Harry (Feb 24, 2005 2:29:14 PM)
Does USPTO provide any special discounts for student inventors
USPTO Expert2 (Feb 24, 2005 2:29:15 PM)
Student inventors would most likely qualify for small entity status and
be eligible for reduced fees. Our website http://www.uspto.gov/
details the process for obtaining small entity status.
littleyiu (Feb 24, 2005 2:29:44 PM)
I checked the File History of my application using private PAIR and found
the remark "Receipt into Pub" on 2/23/2005.This remark was done
after " Workflow -Printer Rush request-finished". The issue
fee was paid on Sep. 2004. Could you explain the meaning of " Receipt
into Pub "? Is this FMF? Also, How soon the allowed appication will
USPTO Expert3 (Feb 24, 2005 2:30:11 PM)
You should contact customer service in the Office of Publication at 703.308.6789/1.888.786.0101
or E-mail: Pubscustomerservice@USPTO.GOV.
Jessica (Feb 24, 2005 2:32:11 PM)
What is the cost of the issue fee?
USPTO Expert3 (Feb 24, 2005 2:32:37 PM)
Issue fees can be found on our fee schedule located on the web site at
http://www.uspto.gov/main/howtofees.htm - patapp
Individual Inv firstname.lastname@example.org (Feb 24, 2005 2:32:58
Question 2: What is the easiest and simplest way for individual inventor
to write his own inventor application personally ? with a minimum required
info and contect and without any further and optional infomration?

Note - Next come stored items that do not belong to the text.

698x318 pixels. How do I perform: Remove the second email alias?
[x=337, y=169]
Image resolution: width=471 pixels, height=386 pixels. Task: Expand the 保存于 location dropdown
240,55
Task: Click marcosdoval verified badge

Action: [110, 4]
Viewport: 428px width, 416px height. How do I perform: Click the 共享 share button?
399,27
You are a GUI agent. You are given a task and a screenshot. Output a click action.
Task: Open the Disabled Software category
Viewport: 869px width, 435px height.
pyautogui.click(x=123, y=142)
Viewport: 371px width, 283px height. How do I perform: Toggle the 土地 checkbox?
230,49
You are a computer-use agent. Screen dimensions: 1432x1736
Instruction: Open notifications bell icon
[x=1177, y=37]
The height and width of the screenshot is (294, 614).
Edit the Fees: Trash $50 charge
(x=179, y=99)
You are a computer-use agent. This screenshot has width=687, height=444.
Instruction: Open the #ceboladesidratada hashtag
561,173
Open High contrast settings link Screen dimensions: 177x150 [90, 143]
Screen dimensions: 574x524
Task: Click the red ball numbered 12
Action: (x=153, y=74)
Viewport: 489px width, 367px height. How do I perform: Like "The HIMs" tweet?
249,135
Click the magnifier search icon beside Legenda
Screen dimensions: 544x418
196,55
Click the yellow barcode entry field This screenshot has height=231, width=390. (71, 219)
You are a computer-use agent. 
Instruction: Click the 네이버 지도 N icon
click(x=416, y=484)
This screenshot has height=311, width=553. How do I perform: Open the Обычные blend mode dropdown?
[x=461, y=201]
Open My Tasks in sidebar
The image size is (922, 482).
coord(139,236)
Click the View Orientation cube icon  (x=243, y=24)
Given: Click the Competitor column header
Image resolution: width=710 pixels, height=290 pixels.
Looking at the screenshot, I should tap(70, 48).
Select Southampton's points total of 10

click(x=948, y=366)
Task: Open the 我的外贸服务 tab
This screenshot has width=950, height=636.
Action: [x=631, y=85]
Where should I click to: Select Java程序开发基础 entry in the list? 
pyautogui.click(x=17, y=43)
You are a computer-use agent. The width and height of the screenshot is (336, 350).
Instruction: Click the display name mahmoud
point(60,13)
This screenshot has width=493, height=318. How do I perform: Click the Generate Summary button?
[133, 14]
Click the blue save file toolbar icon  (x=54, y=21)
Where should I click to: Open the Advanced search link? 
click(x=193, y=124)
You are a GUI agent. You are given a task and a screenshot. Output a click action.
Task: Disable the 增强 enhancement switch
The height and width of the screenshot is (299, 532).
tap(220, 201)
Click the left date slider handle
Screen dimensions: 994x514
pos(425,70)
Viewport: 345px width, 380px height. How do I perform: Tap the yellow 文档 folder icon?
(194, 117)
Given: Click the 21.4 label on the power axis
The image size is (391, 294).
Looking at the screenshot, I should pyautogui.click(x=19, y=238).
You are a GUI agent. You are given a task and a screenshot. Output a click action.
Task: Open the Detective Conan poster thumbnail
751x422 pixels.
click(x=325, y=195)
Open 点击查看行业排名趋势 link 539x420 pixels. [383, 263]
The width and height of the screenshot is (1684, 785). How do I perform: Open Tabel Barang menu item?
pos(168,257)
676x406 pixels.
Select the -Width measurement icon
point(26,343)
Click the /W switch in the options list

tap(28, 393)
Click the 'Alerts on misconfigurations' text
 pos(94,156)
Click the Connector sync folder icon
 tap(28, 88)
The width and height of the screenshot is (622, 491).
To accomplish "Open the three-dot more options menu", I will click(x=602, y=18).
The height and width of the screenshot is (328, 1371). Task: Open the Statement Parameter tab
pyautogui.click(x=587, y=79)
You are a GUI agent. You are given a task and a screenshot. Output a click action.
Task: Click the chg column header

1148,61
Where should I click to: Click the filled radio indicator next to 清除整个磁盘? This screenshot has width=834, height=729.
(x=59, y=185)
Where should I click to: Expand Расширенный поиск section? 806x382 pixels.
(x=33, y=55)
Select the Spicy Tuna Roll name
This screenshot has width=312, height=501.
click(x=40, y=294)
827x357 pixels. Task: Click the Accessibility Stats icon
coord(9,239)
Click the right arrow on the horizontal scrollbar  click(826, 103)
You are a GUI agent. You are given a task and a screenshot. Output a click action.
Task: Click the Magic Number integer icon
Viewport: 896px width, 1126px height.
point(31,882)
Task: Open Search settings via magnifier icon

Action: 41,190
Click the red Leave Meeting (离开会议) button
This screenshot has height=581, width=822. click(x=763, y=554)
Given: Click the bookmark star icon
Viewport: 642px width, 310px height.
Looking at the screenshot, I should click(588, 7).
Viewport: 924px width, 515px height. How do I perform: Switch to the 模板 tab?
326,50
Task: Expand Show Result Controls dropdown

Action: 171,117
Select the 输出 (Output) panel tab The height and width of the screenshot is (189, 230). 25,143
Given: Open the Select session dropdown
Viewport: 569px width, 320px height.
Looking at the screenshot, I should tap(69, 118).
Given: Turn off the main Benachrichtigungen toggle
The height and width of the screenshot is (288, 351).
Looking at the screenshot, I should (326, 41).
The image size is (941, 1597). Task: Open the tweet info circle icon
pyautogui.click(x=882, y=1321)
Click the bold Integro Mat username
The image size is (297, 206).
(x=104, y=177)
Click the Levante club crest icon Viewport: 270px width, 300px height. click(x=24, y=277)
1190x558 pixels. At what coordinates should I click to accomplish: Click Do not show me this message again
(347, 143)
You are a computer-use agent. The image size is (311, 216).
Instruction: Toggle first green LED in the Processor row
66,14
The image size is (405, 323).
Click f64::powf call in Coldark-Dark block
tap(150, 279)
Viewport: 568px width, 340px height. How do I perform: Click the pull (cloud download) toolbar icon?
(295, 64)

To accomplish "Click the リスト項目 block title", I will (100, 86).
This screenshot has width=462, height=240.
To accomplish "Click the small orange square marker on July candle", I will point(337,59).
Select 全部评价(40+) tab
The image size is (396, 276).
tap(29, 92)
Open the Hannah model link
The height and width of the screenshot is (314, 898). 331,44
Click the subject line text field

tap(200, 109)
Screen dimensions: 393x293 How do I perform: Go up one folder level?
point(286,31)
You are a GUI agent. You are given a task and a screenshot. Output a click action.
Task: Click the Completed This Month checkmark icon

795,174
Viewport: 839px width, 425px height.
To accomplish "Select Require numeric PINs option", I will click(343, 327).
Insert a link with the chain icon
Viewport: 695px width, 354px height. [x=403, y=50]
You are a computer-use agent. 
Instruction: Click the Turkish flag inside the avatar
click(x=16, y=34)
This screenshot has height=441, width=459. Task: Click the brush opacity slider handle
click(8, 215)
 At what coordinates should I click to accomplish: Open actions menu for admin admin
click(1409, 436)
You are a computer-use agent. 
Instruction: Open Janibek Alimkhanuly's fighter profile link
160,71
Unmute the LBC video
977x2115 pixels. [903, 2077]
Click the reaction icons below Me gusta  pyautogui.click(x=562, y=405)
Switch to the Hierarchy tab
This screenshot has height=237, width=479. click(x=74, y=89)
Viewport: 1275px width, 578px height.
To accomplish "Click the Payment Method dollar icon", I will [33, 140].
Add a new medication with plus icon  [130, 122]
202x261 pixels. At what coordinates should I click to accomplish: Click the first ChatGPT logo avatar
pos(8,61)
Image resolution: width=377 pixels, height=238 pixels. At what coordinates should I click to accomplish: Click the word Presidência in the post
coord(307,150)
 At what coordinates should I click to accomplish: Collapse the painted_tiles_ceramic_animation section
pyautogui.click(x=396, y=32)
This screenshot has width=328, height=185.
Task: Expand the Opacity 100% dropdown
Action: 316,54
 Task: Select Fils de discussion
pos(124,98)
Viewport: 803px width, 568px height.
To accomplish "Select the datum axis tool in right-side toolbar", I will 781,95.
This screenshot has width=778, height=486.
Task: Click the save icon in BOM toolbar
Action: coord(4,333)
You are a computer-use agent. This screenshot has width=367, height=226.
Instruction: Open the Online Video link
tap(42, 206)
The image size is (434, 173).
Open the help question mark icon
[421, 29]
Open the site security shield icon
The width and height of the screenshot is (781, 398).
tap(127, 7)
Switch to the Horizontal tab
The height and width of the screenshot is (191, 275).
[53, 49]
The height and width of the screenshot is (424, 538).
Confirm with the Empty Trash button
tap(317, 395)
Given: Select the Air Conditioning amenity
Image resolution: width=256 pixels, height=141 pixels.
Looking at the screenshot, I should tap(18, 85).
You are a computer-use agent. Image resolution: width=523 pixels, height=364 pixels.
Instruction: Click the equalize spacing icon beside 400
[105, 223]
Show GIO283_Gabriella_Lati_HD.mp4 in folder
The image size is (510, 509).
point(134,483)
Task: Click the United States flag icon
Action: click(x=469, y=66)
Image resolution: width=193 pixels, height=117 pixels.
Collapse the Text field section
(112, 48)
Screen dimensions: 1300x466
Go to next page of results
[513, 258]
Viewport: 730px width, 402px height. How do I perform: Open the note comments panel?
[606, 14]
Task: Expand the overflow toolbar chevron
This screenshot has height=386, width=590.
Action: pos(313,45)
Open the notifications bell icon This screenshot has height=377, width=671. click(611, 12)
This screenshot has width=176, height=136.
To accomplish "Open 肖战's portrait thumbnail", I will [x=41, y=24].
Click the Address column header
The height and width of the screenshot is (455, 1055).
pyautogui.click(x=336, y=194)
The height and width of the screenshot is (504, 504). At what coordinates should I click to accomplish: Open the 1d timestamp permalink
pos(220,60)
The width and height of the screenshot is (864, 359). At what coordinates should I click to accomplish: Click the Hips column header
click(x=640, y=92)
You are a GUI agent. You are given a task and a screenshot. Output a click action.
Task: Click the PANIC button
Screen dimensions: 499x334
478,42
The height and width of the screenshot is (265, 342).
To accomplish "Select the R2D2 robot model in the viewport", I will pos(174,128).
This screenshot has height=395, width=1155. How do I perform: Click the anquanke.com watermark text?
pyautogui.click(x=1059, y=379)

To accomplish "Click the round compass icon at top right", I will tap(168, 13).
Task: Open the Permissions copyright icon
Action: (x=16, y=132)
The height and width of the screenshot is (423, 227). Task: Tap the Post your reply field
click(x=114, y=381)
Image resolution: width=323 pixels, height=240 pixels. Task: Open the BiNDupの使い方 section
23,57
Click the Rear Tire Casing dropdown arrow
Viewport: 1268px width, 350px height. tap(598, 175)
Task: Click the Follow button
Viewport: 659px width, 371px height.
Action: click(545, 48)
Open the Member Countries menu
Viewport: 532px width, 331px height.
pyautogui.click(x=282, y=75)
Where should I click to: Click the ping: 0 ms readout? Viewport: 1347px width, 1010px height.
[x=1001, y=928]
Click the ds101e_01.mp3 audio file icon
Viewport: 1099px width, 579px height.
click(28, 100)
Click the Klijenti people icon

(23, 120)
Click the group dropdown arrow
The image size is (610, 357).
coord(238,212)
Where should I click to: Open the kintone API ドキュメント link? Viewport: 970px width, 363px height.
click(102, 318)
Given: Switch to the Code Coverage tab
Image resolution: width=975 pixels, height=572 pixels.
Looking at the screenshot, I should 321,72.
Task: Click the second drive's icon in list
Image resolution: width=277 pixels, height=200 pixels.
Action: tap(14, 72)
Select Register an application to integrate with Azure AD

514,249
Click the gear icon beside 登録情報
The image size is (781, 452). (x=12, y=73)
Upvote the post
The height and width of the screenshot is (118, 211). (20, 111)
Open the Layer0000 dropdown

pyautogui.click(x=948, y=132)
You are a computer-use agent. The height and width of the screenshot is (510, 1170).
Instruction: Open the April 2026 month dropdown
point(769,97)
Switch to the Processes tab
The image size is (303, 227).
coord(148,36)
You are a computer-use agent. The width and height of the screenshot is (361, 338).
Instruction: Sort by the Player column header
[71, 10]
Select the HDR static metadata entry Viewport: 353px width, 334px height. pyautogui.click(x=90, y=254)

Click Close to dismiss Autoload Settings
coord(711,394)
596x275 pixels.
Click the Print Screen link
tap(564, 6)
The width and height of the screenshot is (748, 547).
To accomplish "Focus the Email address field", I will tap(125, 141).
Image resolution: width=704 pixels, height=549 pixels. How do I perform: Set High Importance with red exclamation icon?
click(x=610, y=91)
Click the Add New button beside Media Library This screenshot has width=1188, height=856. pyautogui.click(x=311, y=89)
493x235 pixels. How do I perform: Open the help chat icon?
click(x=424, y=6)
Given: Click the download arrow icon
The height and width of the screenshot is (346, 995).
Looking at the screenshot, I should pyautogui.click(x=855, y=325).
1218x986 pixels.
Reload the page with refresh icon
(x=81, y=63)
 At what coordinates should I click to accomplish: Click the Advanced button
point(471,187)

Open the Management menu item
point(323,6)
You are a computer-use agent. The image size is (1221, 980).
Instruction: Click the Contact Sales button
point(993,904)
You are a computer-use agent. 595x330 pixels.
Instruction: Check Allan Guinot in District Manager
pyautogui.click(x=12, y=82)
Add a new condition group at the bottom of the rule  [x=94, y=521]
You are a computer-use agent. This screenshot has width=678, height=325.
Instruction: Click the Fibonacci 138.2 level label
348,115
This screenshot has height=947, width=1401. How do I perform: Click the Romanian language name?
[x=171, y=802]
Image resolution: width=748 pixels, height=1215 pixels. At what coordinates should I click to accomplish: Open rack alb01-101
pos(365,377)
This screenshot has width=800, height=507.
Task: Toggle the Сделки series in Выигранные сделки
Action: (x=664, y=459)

USPTO Expert3 (Feb 24, 2005 2:33:49 PM)
You should search the area of your invention and use a patent as your
guide. If you see a particularly well written patent you should use this
as the basis for writing your application. Remember, the claims are the
most important thing in your application. Since they define your patent
Jimmy Newtron (Feb 24, 2005 2:39:26 PM)
What is the point of getting a Patent?
USPTO Expert2 (Feb 24, 2005 2:39:26 PM) (edited answer)
Patents grant a right to exclude others from making, using, offering for
sale, or selling the patented invention. Often the mere fact that a product
is patented will prevent others from copying in order to avoid the possibility
of litigation. Patents also provide a mechanism to allow inventors to
license and sell their inventions. The courts are the mechanism for enforcing
patent rights so lawyers necessarily are involved.
Jimmy Newtron (Feb 24, 2005 2:40:55 PM)
I have invented a fashion accessory that uses an integrated circuit. Should
file for a utility patent or a design patent?
USPTO Expert3 (Feb 24, 2005 2:41:22 PM)
The accessories' ornamental design may be protected by a design patent
and it's function may be protectable by a utility patent.
Craig327 (Feb 24, 2005 2:42:06 PM)
I have an idea for a new home product. Do I have to manufacture a working
model before I am issued a patent?
USPTO Expert2 (Feb 24, 2005 2:42:10 PM)
A working model is not required in order to obtain a patent. The filing
of an application which completely describes the invention is considered
to be a constructive reduction to practice and is sufficient.
Harry (Feb 24, 2005 2:45:30 PM)
Does US patents are protected Internationally
USPTO Expert2 (Feb 24, 2005 2:46:37 PM) (edited answer)
No, U.S. Patent only give you the right to keep others from making, using,
offering for sale, or selling the invention in the United States.
yunsong (Feb 24, 2005 2:46:58 PM)
What are the common mistakes the independent inventors intend to make
when they file a patent application without using patent attorney/agent?
USPTO Expert (Feb 24, 2005 2:48:30 PM) (edited answer)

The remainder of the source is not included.